> [What is needed]
Reproduce the article below on lean and agile banking word for word, from its title through its last sentence.
==== Page
Buoyant Banking: Lean and agile transformations

Incumbent banks are adopting new business models and incorporating lean and agile principles to keep up with fintechs

While incumbent banks still rule the financial services industry globally, it would be a mistake to assume they are comfortable sharing the space with up-and-coming fintechs. 

The cutting-edge technology used by swiftly scaling fintech companies that are being granted banking licenses is popular with the younger generation of customers who appreciate fast service, constant connectivity, and mobile app convenience. 

In order to compete with the rise of fintech, banks must transform from their traditional systems and embrace the new era. It’s expensive, requires considerable disruption, and takes time. But adopting lean and agile principles as part of the transformation process is also a large part of employing Business Intelligence practices. 

Lean and agile teams in finance 

According to Tim Carmody, CTO at IPC, it is the fintech industry’s ability to adopt new technologies and embrace emerging business models quickly that has led to the sector’s considerable success. 

He says lean and agile development has allowed the space to dramatically accelerate and increase the rate of technology adoption - an aspect that traditional banking has struggled to implement.

 “Historically, financial institutions would embark on massive development projects, typically using waterfall, which would require many months or years to scope, develop and implement. Now, we can deliver minimum viable product features quickly and iterate frequently.”

This change, says Carmody, has enabled fintechs to “push the envelope and rapidly evolve”.  And the proof is in marketplace performance. “IPC has embraced agile software development for years, and this has significantly decreased time to market for new features and technology adoption.”

But what do the terms ‘lean and agile’ actually mean - and how exactly do they improve performance in financial institutions?  Steve Strickland-Wright, CTO of Fluent Money Group, explains the concept.
========
==== Collected material
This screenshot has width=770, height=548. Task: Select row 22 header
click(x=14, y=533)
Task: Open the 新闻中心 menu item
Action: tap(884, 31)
========
> [The result]
Buoyant Banking: Lean and agile transformations

Incumbent banks are adopting new business models and incorporating lean and agile principles to keep up with fintechs

While incumbent banks still rule the financial services industry globally, it would be a mistake to assume they are comfortable sharing the space with up-and-coming fintechs. 

The cutting-edge technology used by swiftly scaling fintech companies that are being granted banking licenses is popular with the younger generation of customers who appreciate fast service, constant connectivity, and mobile app convenience. 

In order to compete with the rise of fintech, banks must transform from their traditional systems and embrace the new era. It’s expensive, requires considerable disruption, and takes time. But adopting lean and agile principles as part of the transformation process is also a large part of employing Business Intelligence practices. 

Lean and agile teams in finance 

According to Tim Carmody, CTO at IPC, it is the fintech industry’s ability to adopt new technologies and embrace emerging business models quickly that has led to the sector’s considerable success. 

He says lean and agile development has allowed the space to dramatically accelerate and increase the rate of technology adoption - an aspect that traditional banking has struggled to implement.

 “Historically, financial institutions would embark on massive development projects, typically using waterfall, which would require many months or years to scope, develop and implement. Now, we can deliver minimum viable product features quickly and iterate frequently.”

This change, says Carmody, has enabled fintechs to “push the envelope and rapidly evolve”.  And the proof is in marketplace performance. “IPC has embraced agile software development for years, and this has significantly decreased time to market for new features and technology adoption.”

But what do the terms ‘lean and agile’ actually mean - and how exactly do they improve performance in financial institutions?  Steve Strickland-Wright, CTO of Fluent Money Group, explains the concept.